Before heading down to Margaret River for more landscape and Birding Photography, we decided to shoot some more on the early morning before travelling. I somewhat had the ‘blues’ about Yanchep. I guess I’m too much of a pampered city boy these days and enjoy the availability of things in Singapore, pretty much 24×7. Yanchep and the surrounding areas is not quite like that. After 8.30pm, the place is closed, at least for eating. It’s like a cemetery with the lights left on and even the bars are done and dusted before a respectable hour. The only food we could find was a burger King (not exactly haute cuisine) and even that, whilst advertised as 24 hours, only does so on Fridays and Saturdays. So dinner the evening before setting off to Margaret River, was a Whopper. Oh well. At least all the people we met that were not employees of the Inn were very friendly.
The next morning breakfast was served at the Inn yet we skipped that in favour of shooting some more. BOY are we glad we did. There are many types of ‘blues’ but the feast of blue that was to hit our retina and ultimately our camera sensor was absolutely breathtaking.
I’ve never seen a bird this blue before. It’s called a Splendid Fairy Wren and is, predictably, wren sized. The bird is so skittish it makes a Singapore Tailorbird appear decidedly lethargic. It was some task keeping up with this beauty because of it’s characteristic mobility and also because it was hard for the brain to take in that something this pretty could exist, outside of one’s imagination.

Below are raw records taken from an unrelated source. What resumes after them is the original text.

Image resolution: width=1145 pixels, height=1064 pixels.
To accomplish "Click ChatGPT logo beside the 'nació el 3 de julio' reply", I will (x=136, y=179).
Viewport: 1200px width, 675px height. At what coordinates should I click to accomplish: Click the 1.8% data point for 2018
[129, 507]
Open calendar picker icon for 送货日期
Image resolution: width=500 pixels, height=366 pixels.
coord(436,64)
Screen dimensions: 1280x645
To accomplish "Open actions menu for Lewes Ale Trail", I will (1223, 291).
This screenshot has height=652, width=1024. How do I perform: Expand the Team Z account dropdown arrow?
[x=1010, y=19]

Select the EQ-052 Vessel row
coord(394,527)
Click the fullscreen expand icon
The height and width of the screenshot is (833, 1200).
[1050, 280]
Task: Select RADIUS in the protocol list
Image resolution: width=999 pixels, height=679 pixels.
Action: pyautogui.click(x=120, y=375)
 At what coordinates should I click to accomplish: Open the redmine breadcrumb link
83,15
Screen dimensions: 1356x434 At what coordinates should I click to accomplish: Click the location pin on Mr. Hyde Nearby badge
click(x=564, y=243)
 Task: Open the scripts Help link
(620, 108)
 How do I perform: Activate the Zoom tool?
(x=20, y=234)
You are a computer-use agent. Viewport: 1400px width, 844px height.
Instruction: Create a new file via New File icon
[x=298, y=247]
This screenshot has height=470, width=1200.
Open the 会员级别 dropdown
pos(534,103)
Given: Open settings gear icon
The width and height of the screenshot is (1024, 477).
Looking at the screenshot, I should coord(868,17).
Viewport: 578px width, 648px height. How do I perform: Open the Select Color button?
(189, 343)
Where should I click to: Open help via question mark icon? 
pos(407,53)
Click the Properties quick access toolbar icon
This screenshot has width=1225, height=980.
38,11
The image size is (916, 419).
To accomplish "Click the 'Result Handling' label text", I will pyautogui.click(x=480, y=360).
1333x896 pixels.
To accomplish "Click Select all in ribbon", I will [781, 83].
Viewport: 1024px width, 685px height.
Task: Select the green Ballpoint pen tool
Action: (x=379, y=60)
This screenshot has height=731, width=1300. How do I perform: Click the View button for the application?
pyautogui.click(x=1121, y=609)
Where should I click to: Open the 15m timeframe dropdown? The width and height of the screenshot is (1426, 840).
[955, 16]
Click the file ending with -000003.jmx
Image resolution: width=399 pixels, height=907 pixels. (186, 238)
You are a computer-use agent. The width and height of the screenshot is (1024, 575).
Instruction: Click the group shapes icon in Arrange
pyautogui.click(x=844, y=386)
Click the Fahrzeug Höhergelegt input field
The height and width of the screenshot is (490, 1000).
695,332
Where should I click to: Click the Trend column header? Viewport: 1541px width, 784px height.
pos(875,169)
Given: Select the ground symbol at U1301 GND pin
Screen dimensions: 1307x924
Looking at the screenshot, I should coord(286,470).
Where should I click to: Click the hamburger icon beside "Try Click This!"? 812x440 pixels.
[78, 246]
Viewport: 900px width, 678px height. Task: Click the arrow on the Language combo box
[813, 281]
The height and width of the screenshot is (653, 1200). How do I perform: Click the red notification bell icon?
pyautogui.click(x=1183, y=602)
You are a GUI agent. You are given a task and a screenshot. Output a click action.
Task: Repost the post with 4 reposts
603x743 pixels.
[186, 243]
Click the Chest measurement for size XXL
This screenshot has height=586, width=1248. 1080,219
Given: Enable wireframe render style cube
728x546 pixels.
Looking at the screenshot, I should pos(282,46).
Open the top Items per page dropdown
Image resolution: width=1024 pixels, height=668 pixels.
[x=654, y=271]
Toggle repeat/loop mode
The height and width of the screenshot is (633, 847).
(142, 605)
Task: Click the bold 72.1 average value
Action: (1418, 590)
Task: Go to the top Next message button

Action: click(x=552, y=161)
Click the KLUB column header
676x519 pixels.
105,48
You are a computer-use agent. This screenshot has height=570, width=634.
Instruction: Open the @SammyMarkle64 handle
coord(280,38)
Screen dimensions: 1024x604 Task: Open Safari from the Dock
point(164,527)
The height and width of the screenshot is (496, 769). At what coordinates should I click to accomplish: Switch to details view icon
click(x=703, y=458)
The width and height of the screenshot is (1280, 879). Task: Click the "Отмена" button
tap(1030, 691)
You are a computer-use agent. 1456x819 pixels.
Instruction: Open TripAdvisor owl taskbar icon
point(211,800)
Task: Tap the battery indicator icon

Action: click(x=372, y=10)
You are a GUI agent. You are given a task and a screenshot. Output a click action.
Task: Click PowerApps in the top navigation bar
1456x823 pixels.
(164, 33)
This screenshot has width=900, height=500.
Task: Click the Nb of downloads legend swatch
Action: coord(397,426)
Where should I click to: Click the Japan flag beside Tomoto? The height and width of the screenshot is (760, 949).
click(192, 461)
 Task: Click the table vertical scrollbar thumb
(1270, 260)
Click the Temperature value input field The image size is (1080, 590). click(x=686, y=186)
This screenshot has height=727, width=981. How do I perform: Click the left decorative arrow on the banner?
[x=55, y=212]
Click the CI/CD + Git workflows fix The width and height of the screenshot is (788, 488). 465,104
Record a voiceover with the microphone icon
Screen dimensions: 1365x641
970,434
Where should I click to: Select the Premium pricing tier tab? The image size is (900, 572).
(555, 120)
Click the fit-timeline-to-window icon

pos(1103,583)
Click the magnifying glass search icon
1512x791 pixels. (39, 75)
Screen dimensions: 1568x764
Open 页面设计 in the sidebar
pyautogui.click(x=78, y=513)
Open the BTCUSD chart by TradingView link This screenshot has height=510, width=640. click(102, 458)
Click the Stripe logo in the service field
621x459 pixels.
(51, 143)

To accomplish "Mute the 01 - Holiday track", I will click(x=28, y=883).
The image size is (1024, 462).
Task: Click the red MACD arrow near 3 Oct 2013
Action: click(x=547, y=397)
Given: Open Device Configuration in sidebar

A female showed up too, to add to the visual feast and provide confirmation of what I have long thought… in species with dimorphism, the female does not always need to appear drab and colour challenged.
It tuns out these pair were subspecies of the Splendid Fairy Wren, a desert sub-species variety. This can be distinguished because the cheeks in this instance are cyan coloured, as opposed to the more traditional white cheeks of the main species.
It was still early morning as we drove out of the park for the last time, that a gorgeous Laughing kookaburra was espied and perched nicely. Right near the entrance to the park itself. My camera gear was packed away for the journey and I was hoping the bird would not move off before I had gotten a few shots.
I stealthily approached it, after setting up my gear, and rattled off a few shots handheld. The bird didn’t flinch.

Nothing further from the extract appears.